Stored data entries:
* * *

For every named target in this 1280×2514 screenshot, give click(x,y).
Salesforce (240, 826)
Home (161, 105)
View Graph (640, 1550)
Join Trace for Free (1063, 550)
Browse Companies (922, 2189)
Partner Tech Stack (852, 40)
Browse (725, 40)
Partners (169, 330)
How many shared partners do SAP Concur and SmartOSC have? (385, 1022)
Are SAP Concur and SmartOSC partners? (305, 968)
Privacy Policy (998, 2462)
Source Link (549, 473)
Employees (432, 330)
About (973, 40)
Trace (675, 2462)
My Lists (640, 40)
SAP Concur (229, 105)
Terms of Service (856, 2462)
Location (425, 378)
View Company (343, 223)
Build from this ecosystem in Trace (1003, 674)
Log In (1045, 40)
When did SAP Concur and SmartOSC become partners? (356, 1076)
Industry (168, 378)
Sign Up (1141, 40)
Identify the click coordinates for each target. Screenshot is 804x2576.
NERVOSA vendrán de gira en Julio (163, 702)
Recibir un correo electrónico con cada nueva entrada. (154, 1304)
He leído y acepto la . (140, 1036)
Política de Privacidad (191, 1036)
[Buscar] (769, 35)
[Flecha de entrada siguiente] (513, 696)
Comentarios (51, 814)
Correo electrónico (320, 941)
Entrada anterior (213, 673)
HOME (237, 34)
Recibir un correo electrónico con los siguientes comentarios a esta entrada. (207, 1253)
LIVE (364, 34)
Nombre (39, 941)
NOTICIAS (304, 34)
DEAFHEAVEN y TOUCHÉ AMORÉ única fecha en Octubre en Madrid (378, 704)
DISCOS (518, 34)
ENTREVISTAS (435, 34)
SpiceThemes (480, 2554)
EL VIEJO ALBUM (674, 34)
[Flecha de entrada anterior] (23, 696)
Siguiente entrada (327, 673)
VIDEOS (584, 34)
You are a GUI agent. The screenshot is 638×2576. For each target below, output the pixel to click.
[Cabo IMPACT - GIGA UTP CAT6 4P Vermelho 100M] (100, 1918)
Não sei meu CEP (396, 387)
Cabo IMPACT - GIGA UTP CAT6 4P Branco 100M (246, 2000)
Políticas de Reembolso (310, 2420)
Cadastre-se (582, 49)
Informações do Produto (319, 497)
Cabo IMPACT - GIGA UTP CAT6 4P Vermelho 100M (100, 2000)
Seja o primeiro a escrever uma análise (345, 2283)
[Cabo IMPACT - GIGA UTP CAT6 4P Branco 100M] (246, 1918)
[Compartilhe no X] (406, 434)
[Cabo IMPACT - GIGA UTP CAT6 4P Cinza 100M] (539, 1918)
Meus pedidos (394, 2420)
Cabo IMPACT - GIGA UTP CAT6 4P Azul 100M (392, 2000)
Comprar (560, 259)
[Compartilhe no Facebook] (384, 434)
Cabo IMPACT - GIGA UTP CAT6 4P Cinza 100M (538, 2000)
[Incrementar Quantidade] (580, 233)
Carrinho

* * *

Your assignment: Give back every line of the data exactly as it was written.

Solved exercise:
For every named target in this 1280×2514 screenshot, give click(x,y).
Salesforce (240, 826)
Home (161, 105)
View Graph (640, 1550)
Join Trace for Free (1063, 550)
Browse Companies (922, 2189)
Partner Tech Stack (852, 40)
Browse (725, 40)
Partners (169, 330)
How many shared partners do SAP Concur and SmartOSC have? (385, 1022)
Are SAP Concur and SmartOSC partners? (305, 968)
Privacy Policy (998, 2462)
Source Link (549, 473)
Employees (432, 330)
About (973, 40)
Trace (675, 2462)
My Lists (640, 40)
SAP Concur (229, 105)
Terms of Service (856, 2462)
Location (425, 378)
View Company (343, 223)
Build from this ecosystem in Trace (1003, 674)
Log In (1045, 40)
When did SAP Concur and SmartOSC become partners? (356, 1076)
Industry (168, 378)
Sign Up (1141, 40)
Identify the click coordinates for each target. Screenshot is 804x2576.
NERVOSA vendrán de gira en Julio (163, 702)
Recibir un correo electrónico con cada nueva entrada. (154, 1304)
He leído y acepto la . (140, 1036)
Política de Privacidad (191, 1036)
[Buscar] (769, 35)
[Flecha de entrada siguiente] (513, 696)
Comentarios (51, 814)
Correo electrónico (320, 941)
Entrada anterior (213, 673)
HOME (237, 34)
Recibir un correo electrónico con los siguientes comentarios a esta entrada. (207, 1253)
LIVE (364, 34)
Nombre (39, 941)
NOTICIAS (304, 34)
DEAFHEAVEN y TOUCHÉ AMORÉ única fecha en Octubre en Madrid (378, 704)
DISCOS (518, 34)
ENTREVISTAS (435, 34)
SpiceThemes (480, 2554)
EL VIEJO ALBUM (674, 34)
[Flecha de entrada anterior] (23, 696)
Siguiente entrada (327, 673)
VIDEOS (584, 34)
You are a GUI agent. The screenshot is 638×2576. For each target below, output the pixel to click.
[Cabo IMPACT - GIGA UTP CAT6 4P Vermelho 100M] (100, 1918)
Não sei meu CEP (396, 387)
Cabo IMPACT - GIGA UTP CAT6 4P Branco 100M (246, 2000)
Políticas de Reembolso (310, 2420)
Cadastre-se (582, 49)
Informações do Produto (319, 497)
Cabo IMPACT - GIGA UTP CAT6 4P Vermelho 100M (100, 2000)
Seja o primeiro a escrever uma análise (345, 2283)
[Cabo IMPACT - GIGA UTP CAT6 4P Branco 100M] (246, 1918)
[Compartilhe no X] (406, 434)
[Cabo IMPACT - GIGA UTP CAT6 4P Cinza 100M] (539, 1918)
Meus pedidos (394, 2420)
Cabo IMPACT - GIGA UTP CAT6 4P Azul 100M (392, 2000)
Comprar (560, 259)
[Compartilhe no Facebook] (384, 434)
Cabo IMPACT - GIGA UTP CAT6 4P Cinza 100M (538, 2000)
[Incrementar Quantidade] (580, 233)
Carrinho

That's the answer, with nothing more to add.